49th Austrian Mathematical Olympiad, National Competition (Final Round, part 1)

For $AB=AC$, we get $D=M=P$, so the points $M$, $N$ and $P$ are trivially collinear. We will now only prove the case $AB>AC$ as $AB<AC$ is completely analogous. Let $\alpha$, $\beta$ and $\gamma$ denote the interior angles of the triangle in $A$, $B$ and $C$ respectively, as usual; see Figure 1. We note that $$\angle BDP=\angle CDE=90^{\circ }-\frac{\gamma }{2}\text{and}\angle BIP=\frac{\alpha +\beta }{2}=90^{\circ }-\frac{\gamma }{2}$$ certainly hold, which implies that the quadrilateral $BPDI$ is inscribed. We therefore have $90^{\circ }=\angle IDB=\angle IPB$, which implies that the triangle $APB$ is right.
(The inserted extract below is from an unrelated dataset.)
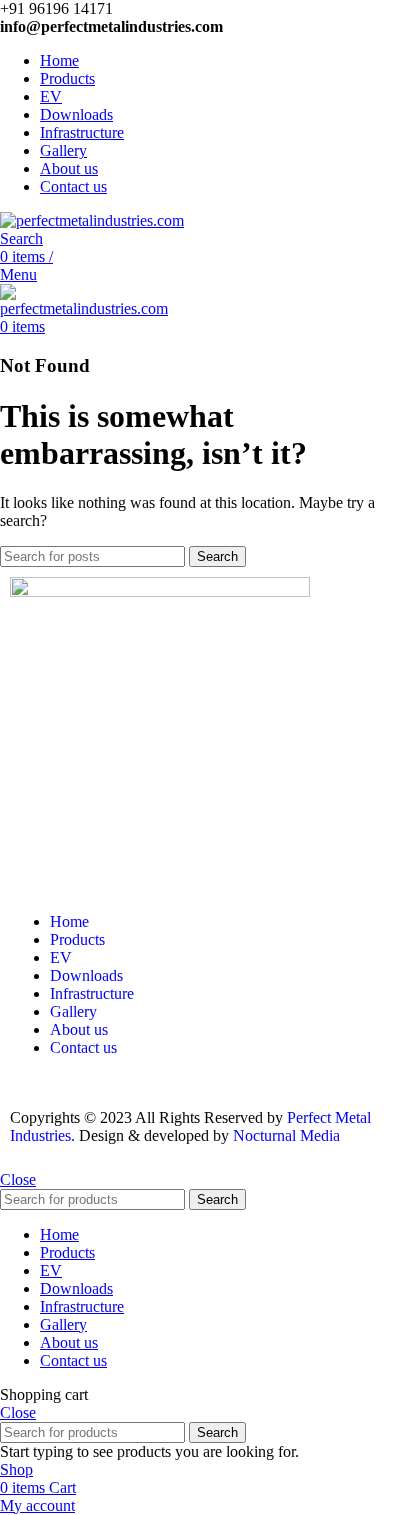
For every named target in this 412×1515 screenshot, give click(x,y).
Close (18, 1179)
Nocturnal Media (288, 1135)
Since $N$ is the mid-point of its hypotenuse, it must be its circumcenter, which yields $\angle BNP=2\cdot \angle BAP=\alpha$. We see that $PN$ is parallel to $AC$, and since $MN$ is also parallel to $AC$ by virtue of the fact that $M$ and $N$ are the mid-points of their respective sides of $ABC$, we see that $M$, $N$ and $P$ must be collinear, as claimed.